Walmart spokeswoman Molly Blakeman said Walmart Pay is being rolled out in select stores in northwest Arkansas and will reach all 4,600 U.S. stores by mid-year.
Blakeman, also said that Walmart still will remain in the MCX consortium of retailers and is piloting a CurrentC QR payment app in Columbus, Ohio. "CurrentC can be complementary to Walmart Pay," she said.
She also said Walmart is in discussions to integrate other mobile payment services with Walmart Pay. "You might see Chase Pay," she said, as an example.
Gillespie gave MCX, formed in 2012, only a 50-50 chance of ultimate success, partly because it has been so slow to roll out a mobile payment product. "Time-to-market has been excruciatingly slow, and MCX has to be careful or they'll lose relevance," she said.
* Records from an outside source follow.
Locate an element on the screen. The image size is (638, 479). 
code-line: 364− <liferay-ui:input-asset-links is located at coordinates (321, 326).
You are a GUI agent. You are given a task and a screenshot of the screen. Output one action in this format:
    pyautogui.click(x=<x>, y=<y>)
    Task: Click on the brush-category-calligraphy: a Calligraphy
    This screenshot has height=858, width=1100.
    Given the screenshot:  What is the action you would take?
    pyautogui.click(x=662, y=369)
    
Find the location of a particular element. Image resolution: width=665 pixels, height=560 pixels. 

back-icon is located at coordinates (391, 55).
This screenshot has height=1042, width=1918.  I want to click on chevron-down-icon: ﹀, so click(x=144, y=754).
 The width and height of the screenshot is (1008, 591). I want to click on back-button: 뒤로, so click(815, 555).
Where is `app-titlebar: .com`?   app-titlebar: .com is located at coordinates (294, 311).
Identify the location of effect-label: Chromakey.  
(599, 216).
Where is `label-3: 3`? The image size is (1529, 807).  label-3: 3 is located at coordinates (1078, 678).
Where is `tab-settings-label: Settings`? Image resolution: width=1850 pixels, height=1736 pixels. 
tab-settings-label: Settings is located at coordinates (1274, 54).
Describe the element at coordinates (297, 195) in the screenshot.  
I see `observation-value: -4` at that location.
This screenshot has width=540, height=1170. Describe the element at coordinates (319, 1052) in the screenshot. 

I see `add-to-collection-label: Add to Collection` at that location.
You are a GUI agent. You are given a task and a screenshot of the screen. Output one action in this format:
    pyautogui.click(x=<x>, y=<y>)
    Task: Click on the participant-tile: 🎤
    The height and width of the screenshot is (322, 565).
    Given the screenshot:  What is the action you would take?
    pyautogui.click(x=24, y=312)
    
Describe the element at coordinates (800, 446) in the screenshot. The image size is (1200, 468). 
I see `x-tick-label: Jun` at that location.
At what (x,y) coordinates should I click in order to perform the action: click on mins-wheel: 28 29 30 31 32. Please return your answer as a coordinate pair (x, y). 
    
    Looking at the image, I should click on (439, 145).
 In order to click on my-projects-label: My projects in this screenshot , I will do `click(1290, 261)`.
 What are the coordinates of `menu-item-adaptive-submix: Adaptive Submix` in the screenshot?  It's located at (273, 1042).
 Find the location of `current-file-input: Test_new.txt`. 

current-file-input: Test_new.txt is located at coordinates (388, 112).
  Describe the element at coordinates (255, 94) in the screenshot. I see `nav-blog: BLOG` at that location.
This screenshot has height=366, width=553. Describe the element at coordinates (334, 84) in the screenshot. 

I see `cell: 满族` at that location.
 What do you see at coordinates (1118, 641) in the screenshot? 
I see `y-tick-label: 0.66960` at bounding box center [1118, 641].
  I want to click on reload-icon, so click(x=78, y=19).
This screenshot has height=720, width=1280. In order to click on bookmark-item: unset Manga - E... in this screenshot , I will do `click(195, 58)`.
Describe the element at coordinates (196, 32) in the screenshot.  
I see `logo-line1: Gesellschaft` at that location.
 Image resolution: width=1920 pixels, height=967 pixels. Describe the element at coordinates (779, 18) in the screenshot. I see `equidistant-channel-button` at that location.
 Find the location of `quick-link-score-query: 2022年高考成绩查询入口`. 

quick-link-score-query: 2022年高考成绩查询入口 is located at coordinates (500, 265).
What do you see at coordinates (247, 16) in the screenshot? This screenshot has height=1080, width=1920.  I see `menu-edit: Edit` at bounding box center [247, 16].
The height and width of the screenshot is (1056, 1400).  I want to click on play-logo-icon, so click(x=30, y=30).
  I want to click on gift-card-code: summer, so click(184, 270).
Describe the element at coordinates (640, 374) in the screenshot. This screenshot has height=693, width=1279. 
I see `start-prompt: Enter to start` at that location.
Analysts said Walmart may have moved ahead with Walmart Pay because it couldn't wait any longer for CurrentC to hit the market.
"This is a critical time for mobile payments, and the window of opportunity for retailers to shape consumer behavior is limited," McKee said. "Walmart and others understand that dragging their feet means potentially missing the boat. Retailers are making a concerted push to develop mobile strategies that build out their relationship with the customer."
As for Walmart's reliance on QR codes instead of NFC, McKee said Apple was partly to blame because it blocks direct developer access to the NFC technology on its iOS devices. Developers must rely on the Apple Pay app to leverage use of the NFC on an iPhone, while developers with Android phones can freely build NFC-based apps.
"NFC alternatives such as QR codes will be mainstay in payments so long as Apple continues to block access to the NFC stack on iOS devices," McKee said.